The New York Times set the scene in a story Friday. “In early September 2009, an e-mail passed through an Internet address in Peshawar, Pakistan, that was being monitored by the vast computers controlled by American intelligence analysts,” reporters Eric Schmitt, David Sanger and Charlie Savage wrote. “It set off alarms.”

An anonymous intelligence official told the Times that the government had access to the email correspondence between Zazi and the Pakistan address only through PRISM. Citing anonymous government sources, a Reuters article echoed the claim that the PRISM program helped nab Zazi, an Afghanistan-born U.S. resident.

But some media outlets are questioning the government version of the story. The trail that led to Zazi through the email address may have been more dependent on British policework than on PRISM. In April 2009, Britain hastily arrested about a dozen men of Pakistani origin as part of a counterterrorism effort called Operation Pathway. (The haste was necessitated by the fact that a counterterrorism official, Bob Quick, was photographed walking into the British prime minister’s office with top-secret documents.)

On Friday, BuzzFeed pointed to a 2010 ruling by a British immigration appeals panel that indicates that the Pakistani-registered email address sana_pakhtana@yahoo.com was already identified as belonging to an al Qaeda associate. The email was being monitored by U.K. intelligence as part of Operation Pathway, according to the Telegraph.

At Zazi’s trial in 2011, FBI agent Eric Jurgenson testified that it was Zazi’s emails to sana_pakhtana, seeking help with bomb-making, that led to the initial investigation, BuzzFeed noted.

“Court documents don’t exclude the possibility that PRISM was somehow employed in the Zazi case, [but] the documents show that old-fashioned police work, not data mining, was the tool that led counterterrorism agents to arrest Zazi,” BuzzFeed’s Ben Smith wrote.

Then again, British intelligence may have gotten wind of the Pakistan email account through PRISM. The Guardian reported Friday that the U.K. Government Communications Headquarters, or GCHQ, its electronic monitoring agency, had access to the U.S. spying program since at least June 2010.

Another version of the investigation sources the beginning of the investigation of Zazi to a tip from Pakistani intelligence. An October 2009 NPR piece, citing unnamed law-enforcement sources, said Pakistan notified the U.S. that Zazi was meeting with al Qaeda operatives inside the country in 2008. After that, NPR said, the FBI applied for an OK of a roving wiretap under the Foreign Intelligence Surveillance Act.
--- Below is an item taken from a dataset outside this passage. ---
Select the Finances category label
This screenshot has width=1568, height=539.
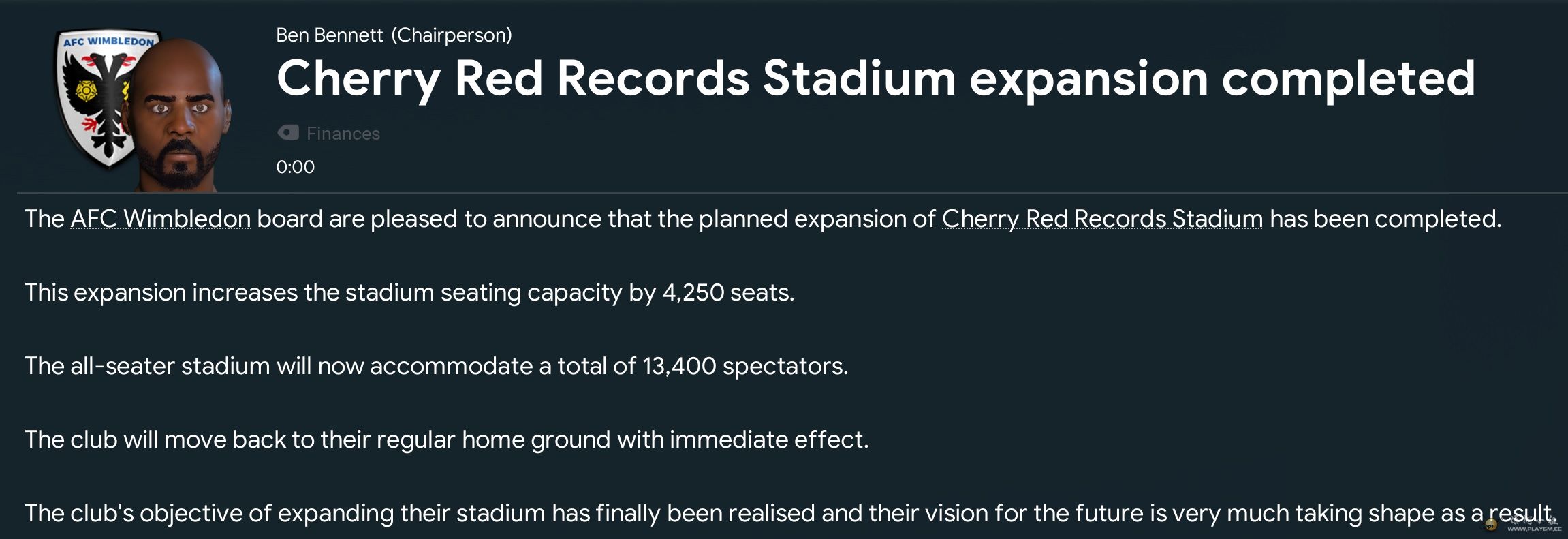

This wiretap allowed it to keep tabs on Zazi through a range of communications: cellphone conversations, emails and text messages.

The FBI wiretap picked up phone conversations about bomb-making. That led to physical surveillance and, eventually, Zazi’s arrest in New York.

So what really led to the capture of Najibullah Zazi? A sweeping U.S. government email spying program? British policework? British policework, relying on a sweeping U.S. government email spying program? A tip from Pakistan? The exact timeline and narrative of the Zazi case isn’t quite clear yet, but it’s a rare glimpse into the murky world of counterterrorism for the public.